Es waren einmal (wie der Priester gesagt hatte) drei Brüder aus dem berühmten Haus Beucelair. Roilants Vater und Roilants zwei Onkel. Und die beiden Onkel hatten sich unbedacht an einer Hofintrige hier in Heruzala beteiligt, die von dem damaligen König, Malbans Vater, aufgedeckt wurde. Die Angelegenheit wurde gütlich geregelt. Die Verschwörer wurden begnadigt und legten einen neuen Treueeid ab. (Wenige Jahre später war der alte König in der Schlacht gestorben, während des letzten Krieges zwischen Heruzala und Kyros, bevor Malban auf Betreiben der Königin Frieden schloß.) Aber trotz Begnadigung und Treueschwur fielen die beiden Brüder in Ungnade, und daran änderte sich auch nichts, als der alte König starb. Ihr Vermögen schrumpfte, und auf der Rangleiter sanken sie immer tiefer.
Nur der dritte Bruder, Roilants Vater - der sich an der Verschwörung nicht beteiligt hatte - genoß weiterhin die Gunst des Königshauses und mehrte seinen Reichtum.

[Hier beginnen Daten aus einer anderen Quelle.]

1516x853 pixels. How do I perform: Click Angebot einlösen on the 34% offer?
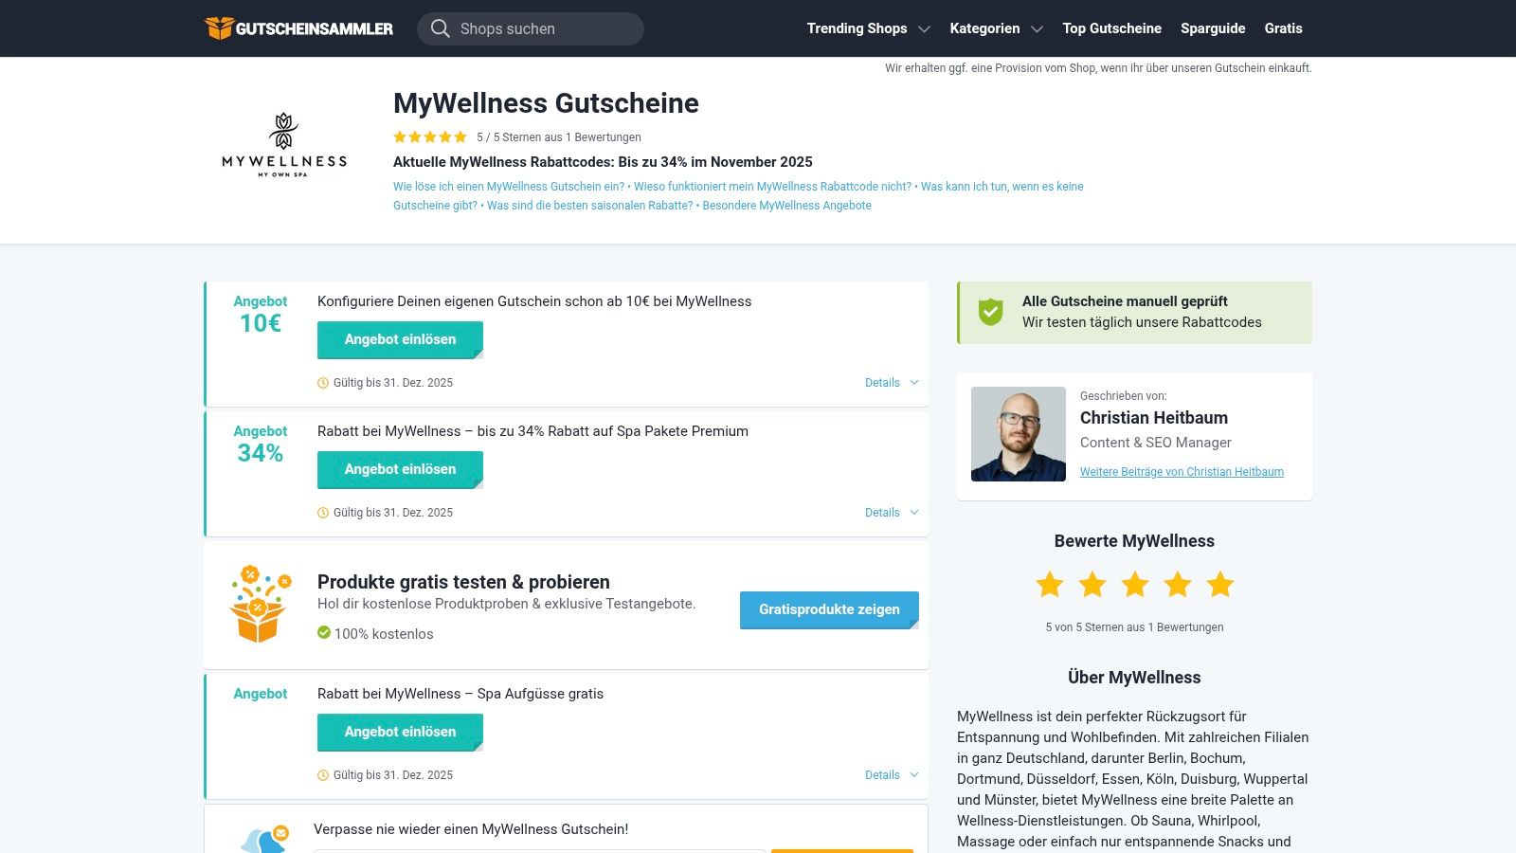point(399,469)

Als Eliset geboren wurde, war Roilant ein Jahr alt. Eliset war die legitime Tochter seines Onkels Gerris von Flor. Man mußte die Legitimität betonen, weil es da noch eine zwei Jahre ältere Tochter gab, die Frucht einer Liebschaft Gerris’ mit einer Dienerin. Diese Frau brachte er in einem kleinen Haus in dem nahen Cassireia unter - aber in dem Maße, wie seine Schulden wuchsen, verkam das Haus immer mehr zu einer kaum noch menschenwürdigen Behausung. Die Tochter wurde auf den aristokratischen Namen Valia getauft, legitimiert und in das Herrenhaus in Flor aufgenommen. Dort wuchs sie zusammen mit Eliset auf, die möglicherweise eifersüchtig auf diesen Eindringling gewesen war, den ihr Vater scheinbar bevorzugte. Auch was das Äußere betraf, gab es zwischen den beiden Mädchen keine Ähnlichkeit. Valias östliches Blut offenbarte sich in ihrer olivfarbenen Haut, den dunklen Zöpfen und einem frühreifen Körper. Eliset dagegen hatte Haare so gelb wie Narzissen, schneeweiße Haut und war knabenhaft schlank. Trotz dieser Unähnlichkeit standen beide in dem Ruf großer Schönheit.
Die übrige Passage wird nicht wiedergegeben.